## [原文]
⟨

生物质炭添加量对伊乐藻堆肥过程氮素损失的影响

为探讨高温堆肥中氮素损失的有效控制技术，研究以生物质炭为添加剂对伊乐藻与稻草混合堆肥过程中氮素损失的影响，通过静态高温好氧堆肥试验，设置了6个处理，即：CK（不添加生物质炭）、5个生物质炭不同添加量处理（以CK为基础，生物质炭添加量分别为CK堆体干基质量的6%、18%、30%、42%、54%），监测了伊乐藻与稻草混合堆肥过程中堆温、氨挥发速率等相关指标的变化。结果表明，与 CK 相比，添加生物质炭可以提高堆温、延长高温期天数、缩短堆肥周期，堆肥周期减少天数与生物质炭添加量呈极显著的对数曲线相关（P<0.01）；添加生物质炭可以显著降低堆肥过程中的氨累积挥发量（P<0.05），但与CK相比，生物质炭添加量为6%、18%处理的氨累积挥发量分别增加了26.58%、6.34%，同时，氮素损失率亦高于CK处理；堆肥过程中氮素损失率与生物质炭添加量关系密切，呈显著的一元三次曲线相关（P<0.05），生物质炭的适宜添加量为27.11%～45%；根据不同影响因子的标准偏回归系数，对堆肥体氮素损失率的影响，由大到小依次为全氮、铵态氮、有机碳。

⟩

## [书面练习 1]
根据原文，回答以下问题：
(a) 试验一共设置了几个处理？
(b) 生物质炭的适宜添加量范围是多少？
(c) 对堆肥体氮素损失率的影响，按由大到小排列，依次是哪几个因子？
## [书面练习 2]
原文中，各生物质炭添加处理的添加量分别是CK堆体干基质量的百分之几？请全部列出。

## [数据]
⟨

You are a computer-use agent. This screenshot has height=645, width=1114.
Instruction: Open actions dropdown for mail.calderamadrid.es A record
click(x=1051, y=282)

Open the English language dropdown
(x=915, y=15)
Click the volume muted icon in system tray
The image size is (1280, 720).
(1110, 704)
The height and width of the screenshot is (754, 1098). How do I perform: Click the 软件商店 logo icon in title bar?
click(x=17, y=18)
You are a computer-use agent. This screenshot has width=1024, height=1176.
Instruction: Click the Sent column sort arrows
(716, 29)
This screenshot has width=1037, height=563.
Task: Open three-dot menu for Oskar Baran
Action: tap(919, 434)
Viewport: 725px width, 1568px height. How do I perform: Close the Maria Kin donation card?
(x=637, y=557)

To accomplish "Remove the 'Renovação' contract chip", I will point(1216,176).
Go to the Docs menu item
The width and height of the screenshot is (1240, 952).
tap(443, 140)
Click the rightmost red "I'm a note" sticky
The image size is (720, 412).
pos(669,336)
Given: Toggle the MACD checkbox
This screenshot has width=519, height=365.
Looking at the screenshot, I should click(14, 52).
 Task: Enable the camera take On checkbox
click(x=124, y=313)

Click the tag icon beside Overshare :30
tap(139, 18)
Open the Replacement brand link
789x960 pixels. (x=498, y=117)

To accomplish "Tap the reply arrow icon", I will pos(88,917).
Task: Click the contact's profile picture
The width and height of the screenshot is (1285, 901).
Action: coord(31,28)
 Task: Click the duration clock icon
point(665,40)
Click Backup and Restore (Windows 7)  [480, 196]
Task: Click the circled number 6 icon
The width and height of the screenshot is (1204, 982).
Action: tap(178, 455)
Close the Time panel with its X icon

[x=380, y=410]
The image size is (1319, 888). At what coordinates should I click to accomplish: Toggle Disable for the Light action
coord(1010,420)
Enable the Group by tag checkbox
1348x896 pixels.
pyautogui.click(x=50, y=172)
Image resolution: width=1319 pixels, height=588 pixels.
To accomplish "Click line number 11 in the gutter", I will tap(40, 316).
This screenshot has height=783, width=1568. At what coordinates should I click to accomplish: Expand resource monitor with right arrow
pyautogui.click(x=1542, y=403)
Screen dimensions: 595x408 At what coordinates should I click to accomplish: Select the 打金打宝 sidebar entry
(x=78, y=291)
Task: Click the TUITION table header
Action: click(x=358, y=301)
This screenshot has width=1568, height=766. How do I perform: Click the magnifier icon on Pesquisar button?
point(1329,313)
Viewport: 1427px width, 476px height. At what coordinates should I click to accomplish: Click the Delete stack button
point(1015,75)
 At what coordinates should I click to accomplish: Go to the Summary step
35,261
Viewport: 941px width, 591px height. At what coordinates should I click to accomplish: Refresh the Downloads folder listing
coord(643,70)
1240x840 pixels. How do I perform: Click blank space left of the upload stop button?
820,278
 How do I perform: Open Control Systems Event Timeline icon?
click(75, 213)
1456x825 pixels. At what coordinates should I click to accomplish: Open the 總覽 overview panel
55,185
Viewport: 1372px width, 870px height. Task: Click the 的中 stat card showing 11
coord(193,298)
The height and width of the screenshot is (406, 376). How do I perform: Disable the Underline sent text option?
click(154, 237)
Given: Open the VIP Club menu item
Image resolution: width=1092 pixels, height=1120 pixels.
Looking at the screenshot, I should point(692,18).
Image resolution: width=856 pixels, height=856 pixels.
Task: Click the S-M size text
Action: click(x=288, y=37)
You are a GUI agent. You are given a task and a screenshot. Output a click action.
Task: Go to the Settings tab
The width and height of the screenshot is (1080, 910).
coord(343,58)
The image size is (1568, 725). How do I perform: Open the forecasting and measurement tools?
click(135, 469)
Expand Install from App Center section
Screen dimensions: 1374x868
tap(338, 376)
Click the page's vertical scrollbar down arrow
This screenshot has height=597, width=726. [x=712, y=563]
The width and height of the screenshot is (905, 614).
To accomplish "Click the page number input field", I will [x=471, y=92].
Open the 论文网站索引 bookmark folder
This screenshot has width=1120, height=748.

⟩

## [题目解答 1]
(a) 6个处理。
(b) 27.11%～45%。
(c) 全氮、铵态氮、有机碳。

## [题目解答 2]
6%、18%、30%、42%、54%